Forum: Building VoltDB Applications

Post: Effect of Partitioning Stored Procedure, Partitioned and Replicated Tables

Effect of Partitioning Stored Procedure, Partitioned and Replicated Tables
Nov 24, 2016
I am trying to improve the VoltDB performance in terms of TPS for TPCC queries. Now I am using some trial and error method to get higher performance. The things which I have tried are:
1) I have replicated the tables, warehouse, item and district.
2) I have partitioned all other tables on column 'district id' rather than 'warehouse id'.
3) I have also partitioned all stored procedures. (Actually when I used all queries as stored procedures without partitioning I got worse TPS than using AdHoc queries. But as soon as I partitioned the stored procedures as recommended by warnings while VoltDB server startup, I got almost double TPS)

Hence my question is , is there any thumb rule for partitioning and replicating the tables, which column is used for partitioning and when to use AdHoc queries, Stored Procedures and Partitioned Stored Procedure? so that for large number of tables I can make the firm decision regarding all these facts.
Nov 25, 2016
Have you looked at our tpc-c implementation? You will notice that all tables are partitioned on the warehouse id. I'm not sure we've tried your method - of using district id. Is it much faster?

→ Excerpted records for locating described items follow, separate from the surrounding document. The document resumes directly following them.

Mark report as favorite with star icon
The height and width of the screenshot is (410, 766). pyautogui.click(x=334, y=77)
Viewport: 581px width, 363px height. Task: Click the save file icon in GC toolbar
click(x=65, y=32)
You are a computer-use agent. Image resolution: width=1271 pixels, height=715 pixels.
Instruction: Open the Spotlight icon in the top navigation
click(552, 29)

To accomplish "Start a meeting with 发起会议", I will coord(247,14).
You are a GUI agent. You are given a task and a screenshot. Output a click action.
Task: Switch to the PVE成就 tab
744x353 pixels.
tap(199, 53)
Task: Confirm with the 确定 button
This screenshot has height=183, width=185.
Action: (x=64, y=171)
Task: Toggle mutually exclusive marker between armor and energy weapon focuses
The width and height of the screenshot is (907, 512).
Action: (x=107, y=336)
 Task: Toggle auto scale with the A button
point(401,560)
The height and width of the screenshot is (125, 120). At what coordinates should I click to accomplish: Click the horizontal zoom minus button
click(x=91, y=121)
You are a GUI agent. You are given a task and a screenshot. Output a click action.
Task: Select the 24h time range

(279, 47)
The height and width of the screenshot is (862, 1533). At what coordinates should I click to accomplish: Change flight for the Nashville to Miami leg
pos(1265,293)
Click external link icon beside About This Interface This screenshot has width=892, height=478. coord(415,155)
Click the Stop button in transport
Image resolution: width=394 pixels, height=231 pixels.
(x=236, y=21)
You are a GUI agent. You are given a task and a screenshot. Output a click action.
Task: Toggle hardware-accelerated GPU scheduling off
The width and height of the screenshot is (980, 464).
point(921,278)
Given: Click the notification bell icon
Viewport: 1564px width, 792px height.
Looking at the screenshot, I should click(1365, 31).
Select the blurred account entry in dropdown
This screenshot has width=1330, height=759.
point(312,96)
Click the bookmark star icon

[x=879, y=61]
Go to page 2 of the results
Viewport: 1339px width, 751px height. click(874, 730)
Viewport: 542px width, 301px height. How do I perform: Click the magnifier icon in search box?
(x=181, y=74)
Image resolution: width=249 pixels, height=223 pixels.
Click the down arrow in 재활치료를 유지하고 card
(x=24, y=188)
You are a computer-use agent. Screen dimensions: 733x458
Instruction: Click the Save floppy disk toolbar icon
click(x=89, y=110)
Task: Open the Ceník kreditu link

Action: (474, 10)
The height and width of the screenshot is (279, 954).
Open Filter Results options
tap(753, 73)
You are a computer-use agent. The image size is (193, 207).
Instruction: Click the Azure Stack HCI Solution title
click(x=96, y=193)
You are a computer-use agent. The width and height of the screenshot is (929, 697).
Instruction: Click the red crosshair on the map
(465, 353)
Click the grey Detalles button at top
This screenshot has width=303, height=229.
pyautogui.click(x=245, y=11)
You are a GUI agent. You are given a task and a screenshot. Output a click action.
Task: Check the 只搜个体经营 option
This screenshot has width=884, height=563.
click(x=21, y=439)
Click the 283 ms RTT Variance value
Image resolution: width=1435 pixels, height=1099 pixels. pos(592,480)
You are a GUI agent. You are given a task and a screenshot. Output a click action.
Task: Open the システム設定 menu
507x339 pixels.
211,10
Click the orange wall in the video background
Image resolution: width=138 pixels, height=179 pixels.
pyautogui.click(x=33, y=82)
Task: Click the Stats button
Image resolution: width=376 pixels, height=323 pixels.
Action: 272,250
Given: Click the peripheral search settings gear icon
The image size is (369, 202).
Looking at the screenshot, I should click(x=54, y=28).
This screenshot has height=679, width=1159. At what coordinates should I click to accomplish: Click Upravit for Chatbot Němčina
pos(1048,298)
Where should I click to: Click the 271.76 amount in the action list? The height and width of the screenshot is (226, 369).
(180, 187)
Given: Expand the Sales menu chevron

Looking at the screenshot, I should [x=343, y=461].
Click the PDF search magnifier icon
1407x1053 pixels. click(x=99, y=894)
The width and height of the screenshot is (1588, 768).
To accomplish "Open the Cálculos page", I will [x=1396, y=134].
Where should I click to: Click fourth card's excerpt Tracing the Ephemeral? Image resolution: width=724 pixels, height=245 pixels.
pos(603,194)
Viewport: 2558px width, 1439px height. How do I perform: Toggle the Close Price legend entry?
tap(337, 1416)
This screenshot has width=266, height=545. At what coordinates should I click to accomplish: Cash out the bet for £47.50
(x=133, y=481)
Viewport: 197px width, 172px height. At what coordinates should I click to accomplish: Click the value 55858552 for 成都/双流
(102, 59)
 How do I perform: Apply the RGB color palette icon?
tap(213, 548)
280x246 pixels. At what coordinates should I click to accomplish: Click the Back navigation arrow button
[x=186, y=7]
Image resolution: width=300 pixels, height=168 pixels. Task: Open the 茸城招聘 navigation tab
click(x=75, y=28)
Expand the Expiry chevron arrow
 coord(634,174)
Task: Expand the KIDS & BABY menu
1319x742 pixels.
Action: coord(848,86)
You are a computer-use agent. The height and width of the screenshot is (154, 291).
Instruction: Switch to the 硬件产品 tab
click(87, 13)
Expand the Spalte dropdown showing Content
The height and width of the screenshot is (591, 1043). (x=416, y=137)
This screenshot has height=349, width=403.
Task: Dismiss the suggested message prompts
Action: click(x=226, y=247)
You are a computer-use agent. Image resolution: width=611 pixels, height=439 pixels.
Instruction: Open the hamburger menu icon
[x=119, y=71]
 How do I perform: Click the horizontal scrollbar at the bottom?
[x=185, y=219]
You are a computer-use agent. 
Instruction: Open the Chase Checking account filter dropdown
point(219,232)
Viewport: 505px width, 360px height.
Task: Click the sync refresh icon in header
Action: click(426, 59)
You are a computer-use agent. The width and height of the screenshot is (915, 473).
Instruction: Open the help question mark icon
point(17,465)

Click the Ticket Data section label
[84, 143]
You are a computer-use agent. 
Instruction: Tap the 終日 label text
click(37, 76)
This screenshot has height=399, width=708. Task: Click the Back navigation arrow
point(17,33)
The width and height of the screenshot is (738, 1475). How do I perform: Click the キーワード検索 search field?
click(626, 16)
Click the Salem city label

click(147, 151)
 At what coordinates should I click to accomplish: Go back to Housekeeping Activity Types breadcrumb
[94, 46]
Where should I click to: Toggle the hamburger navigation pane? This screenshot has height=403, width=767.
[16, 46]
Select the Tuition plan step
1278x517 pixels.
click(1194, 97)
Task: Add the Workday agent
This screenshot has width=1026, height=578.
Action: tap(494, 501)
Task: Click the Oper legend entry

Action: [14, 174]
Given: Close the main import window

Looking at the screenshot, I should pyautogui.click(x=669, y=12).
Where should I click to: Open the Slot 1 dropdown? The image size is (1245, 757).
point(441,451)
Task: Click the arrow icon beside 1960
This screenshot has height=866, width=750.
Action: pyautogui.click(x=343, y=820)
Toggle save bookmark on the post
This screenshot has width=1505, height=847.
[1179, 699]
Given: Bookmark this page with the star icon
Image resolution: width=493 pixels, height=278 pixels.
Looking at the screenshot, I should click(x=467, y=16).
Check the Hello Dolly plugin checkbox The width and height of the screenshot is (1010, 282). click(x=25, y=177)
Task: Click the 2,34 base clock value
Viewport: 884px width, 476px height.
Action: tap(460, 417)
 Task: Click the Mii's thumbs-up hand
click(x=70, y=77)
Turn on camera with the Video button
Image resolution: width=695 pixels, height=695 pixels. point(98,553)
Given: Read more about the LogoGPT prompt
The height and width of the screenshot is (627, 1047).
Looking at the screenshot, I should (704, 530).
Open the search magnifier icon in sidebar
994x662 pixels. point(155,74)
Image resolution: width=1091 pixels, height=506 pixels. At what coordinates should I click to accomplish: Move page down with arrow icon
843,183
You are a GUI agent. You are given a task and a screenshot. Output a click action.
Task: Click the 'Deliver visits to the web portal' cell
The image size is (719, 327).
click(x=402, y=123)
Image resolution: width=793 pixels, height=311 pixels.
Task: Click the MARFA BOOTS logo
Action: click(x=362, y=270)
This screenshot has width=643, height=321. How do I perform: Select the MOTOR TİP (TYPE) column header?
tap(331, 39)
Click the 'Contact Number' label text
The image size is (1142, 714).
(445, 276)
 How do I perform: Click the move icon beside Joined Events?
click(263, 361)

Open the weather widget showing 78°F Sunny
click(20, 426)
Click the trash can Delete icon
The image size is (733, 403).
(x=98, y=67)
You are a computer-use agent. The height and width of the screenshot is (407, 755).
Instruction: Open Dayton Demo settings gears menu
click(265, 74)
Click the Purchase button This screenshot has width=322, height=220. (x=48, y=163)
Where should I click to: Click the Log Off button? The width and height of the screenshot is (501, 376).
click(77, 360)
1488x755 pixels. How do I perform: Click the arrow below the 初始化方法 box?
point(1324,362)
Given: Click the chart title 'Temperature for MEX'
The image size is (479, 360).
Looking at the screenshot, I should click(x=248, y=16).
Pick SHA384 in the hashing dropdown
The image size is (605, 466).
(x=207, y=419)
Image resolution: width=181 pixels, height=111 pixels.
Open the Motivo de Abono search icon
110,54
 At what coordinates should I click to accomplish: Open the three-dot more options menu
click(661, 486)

Here are a few things to keep in mind (and your results confirm these rules)
- Partitioned stored procedures are the fastest.
- An ad-hoc query that can determine partitioning will also be pretty fast. For example, if your statement includes the district_id, the planner figures this out and runs a single-partition adhoc query.
- Multi-partition procedures and ad-hoc queries will be the slower.

I'd be curious to see a comparison between warehouse partition (as we do in our implementation) and district partitioning.

Nov 26, 2016
Thanks for the guidance. Yes, from the experience that I came across, using the partition on district_id is faster that warehouse_id. I have also seen your tpc-c implementation and hence I initially used warehouse_id for partitioning but later I just tried district_id partitioning.
Overhead of partitioning
Nov 26, 2016
When I was going through the documentation of partitioning, I came across the overhead involved in managing partitions. What kinds of overheads are there? Currently I am working with 5 partitions and my cpu is 24 core without hyper-threading and I am getting the best TPS as compared to other number of partitions. Can you please guide me on this issue?